■ **Task to carry out**: From the records below, transcribe exactly the lines that begin at the line with "This screenshot has width=1189, height=603." and end at the line with "Select the red claw hunting perk icon", both included.

■ **Provided records**:
---+---
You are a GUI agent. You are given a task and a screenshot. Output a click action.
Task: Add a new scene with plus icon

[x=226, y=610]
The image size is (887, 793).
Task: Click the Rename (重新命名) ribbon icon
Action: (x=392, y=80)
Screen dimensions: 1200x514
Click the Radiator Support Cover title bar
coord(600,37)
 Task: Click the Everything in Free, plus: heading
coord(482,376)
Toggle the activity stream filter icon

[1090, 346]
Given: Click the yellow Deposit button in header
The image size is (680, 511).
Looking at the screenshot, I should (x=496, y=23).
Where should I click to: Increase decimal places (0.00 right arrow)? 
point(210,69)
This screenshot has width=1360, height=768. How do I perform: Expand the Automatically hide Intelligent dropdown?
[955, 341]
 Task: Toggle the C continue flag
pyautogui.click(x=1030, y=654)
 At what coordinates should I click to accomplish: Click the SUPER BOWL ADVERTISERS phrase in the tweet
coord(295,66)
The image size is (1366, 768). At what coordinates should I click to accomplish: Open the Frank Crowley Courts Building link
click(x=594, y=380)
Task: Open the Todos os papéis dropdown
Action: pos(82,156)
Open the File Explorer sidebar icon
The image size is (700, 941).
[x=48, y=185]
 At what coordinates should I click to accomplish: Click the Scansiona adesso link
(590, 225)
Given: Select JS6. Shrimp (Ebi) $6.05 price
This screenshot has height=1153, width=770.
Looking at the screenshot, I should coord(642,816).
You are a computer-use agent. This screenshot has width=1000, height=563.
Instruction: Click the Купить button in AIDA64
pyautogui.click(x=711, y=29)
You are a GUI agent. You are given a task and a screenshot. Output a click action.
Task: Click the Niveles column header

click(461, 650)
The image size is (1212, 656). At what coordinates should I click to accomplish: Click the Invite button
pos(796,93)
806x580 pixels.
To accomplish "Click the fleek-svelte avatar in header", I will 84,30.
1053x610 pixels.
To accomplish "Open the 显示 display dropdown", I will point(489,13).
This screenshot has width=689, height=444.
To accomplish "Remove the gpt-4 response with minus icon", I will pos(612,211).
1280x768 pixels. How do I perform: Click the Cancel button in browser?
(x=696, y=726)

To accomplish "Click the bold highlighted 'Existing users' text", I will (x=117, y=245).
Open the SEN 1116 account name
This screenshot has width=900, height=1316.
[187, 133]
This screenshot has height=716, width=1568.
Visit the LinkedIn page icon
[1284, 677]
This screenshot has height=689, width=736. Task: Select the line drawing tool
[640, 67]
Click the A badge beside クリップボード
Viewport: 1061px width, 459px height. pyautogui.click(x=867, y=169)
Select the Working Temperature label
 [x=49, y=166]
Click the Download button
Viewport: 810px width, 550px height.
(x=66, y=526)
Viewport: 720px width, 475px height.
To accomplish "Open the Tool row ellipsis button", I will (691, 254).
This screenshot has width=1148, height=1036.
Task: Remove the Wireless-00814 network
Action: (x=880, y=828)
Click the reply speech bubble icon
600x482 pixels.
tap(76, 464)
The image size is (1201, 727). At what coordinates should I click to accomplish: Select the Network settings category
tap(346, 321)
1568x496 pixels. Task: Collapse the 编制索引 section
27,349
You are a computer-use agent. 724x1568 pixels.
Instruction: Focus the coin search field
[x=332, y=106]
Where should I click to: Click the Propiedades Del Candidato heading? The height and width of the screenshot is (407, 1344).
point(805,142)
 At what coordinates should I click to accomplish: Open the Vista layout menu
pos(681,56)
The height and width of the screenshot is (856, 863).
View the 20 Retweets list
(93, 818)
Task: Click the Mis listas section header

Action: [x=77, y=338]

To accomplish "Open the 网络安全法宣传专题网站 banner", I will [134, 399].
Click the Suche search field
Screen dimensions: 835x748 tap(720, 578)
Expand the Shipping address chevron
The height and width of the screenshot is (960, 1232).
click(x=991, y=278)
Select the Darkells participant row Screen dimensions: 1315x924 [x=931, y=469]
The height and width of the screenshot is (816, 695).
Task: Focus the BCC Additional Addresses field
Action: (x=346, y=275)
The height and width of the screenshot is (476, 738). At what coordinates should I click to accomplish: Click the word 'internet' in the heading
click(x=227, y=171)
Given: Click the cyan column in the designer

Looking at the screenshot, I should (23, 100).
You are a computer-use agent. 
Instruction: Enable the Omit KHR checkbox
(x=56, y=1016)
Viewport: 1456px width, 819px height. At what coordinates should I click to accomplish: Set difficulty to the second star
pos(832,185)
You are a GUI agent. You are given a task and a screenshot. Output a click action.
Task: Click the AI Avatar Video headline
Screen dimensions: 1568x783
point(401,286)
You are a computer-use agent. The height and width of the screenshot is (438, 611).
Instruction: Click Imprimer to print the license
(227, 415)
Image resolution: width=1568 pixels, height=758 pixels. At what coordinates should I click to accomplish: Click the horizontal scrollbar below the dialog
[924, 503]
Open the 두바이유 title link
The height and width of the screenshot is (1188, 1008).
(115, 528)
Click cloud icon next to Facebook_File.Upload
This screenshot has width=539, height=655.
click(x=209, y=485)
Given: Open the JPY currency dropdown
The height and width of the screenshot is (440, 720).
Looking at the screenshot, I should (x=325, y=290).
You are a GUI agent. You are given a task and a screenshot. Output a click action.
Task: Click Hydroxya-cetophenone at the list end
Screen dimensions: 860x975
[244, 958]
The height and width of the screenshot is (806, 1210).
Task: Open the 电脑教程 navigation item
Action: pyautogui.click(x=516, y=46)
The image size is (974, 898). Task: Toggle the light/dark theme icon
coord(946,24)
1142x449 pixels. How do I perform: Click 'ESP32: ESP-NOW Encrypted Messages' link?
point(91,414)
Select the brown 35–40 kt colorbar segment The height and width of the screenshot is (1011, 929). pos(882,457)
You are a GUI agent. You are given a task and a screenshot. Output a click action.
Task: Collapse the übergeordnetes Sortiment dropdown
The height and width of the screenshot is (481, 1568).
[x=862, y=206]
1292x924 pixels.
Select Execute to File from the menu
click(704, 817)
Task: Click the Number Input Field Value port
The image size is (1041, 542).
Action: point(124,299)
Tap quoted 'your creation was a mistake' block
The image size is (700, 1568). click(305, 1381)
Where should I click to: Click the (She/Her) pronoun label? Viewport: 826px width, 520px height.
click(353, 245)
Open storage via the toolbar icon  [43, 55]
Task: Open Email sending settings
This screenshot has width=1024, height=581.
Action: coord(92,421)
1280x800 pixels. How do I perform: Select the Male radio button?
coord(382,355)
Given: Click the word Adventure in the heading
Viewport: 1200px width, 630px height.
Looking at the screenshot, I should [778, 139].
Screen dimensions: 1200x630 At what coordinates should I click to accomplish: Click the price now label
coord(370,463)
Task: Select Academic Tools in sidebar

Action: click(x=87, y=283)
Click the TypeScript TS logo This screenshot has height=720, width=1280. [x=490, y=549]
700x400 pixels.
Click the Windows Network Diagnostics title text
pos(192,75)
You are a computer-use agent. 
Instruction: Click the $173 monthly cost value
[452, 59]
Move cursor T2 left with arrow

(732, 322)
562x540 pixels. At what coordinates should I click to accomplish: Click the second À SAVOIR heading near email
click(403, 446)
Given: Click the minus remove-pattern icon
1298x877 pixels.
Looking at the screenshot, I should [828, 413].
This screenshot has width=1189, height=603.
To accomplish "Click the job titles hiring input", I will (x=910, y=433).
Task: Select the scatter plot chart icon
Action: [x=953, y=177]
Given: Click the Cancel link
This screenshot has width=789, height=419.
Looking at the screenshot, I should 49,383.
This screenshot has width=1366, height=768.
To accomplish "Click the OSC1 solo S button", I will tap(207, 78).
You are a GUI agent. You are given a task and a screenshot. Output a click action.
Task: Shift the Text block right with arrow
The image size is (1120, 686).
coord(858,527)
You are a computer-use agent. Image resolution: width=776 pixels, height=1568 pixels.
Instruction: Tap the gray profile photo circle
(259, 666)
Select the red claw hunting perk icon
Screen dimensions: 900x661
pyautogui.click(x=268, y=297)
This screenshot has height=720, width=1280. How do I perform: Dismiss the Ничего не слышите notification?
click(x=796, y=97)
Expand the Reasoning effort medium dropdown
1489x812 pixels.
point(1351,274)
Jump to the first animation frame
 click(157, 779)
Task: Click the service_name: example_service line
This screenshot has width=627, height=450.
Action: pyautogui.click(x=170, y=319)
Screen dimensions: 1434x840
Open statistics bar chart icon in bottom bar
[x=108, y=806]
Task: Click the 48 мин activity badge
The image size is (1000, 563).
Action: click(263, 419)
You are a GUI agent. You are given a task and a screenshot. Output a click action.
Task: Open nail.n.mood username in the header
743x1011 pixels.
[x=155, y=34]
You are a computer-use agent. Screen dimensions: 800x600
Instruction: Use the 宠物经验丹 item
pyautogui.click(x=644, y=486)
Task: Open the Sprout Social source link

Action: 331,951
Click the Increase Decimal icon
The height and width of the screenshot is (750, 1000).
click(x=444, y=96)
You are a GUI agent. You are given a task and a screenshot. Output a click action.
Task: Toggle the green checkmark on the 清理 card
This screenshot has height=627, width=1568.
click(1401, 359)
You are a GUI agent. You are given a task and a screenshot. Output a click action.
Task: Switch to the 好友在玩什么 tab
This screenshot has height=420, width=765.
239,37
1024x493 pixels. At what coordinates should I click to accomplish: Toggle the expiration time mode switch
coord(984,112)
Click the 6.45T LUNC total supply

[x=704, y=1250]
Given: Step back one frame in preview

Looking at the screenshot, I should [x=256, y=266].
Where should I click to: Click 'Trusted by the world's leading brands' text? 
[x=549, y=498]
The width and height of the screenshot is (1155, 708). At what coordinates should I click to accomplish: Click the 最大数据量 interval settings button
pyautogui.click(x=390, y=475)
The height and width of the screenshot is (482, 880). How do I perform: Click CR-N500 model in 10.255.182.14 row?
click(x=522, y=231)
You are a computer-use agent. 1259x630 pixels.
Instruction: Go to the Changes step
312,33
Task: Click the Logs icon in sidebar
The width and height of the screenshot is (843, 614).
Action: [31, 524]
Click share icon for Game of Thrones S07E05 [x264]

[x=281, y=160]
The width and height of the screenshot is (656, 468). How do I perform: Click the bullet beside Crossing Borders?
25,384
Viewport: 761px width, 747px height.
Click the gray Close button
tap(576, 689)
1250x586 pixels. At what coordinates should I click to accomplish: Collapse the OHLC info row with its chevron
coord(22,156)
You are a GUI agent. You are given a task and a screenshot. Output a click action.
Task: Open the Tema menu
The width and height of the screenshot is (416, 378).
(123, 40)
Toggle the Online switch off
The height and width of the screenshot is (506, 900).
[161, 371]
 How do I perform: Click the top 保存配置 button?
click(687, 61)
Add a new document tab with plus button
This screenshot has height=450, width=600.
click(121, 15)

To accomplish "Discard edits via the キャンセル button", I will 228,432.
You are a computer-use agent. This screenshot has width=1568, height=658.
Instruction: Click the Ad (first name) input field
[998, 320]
---+---
■ **Task output**:
This screenshot has width=1189, height=603.
To accomplish "Click the job titles hiring input", I will (x=910, y=433).
Task: Select the scatter plot chart icon
Action: [x=953, y=177]
Given: Click the Cancel link
This screenshot has width=789, height=419.
Looking at the screenshot, I should 49,383.
This screenshot has width=1366, height=768.
To accomplish "Click the OSC1 solo S button", I will tap(207, 78).
You are a GUI agent. You are given a task and a screenshot. Output a click action.
Task: Shift the Text block right with arrow
The image size is (1120, 686).
coord(858,527)
You are a computer-use agent. Image resolution: width=776 pixels, height=1568 pixels.
Instruction: Tap the gray profile photo circle
(259, 666)
Select the red claw hunting perk icon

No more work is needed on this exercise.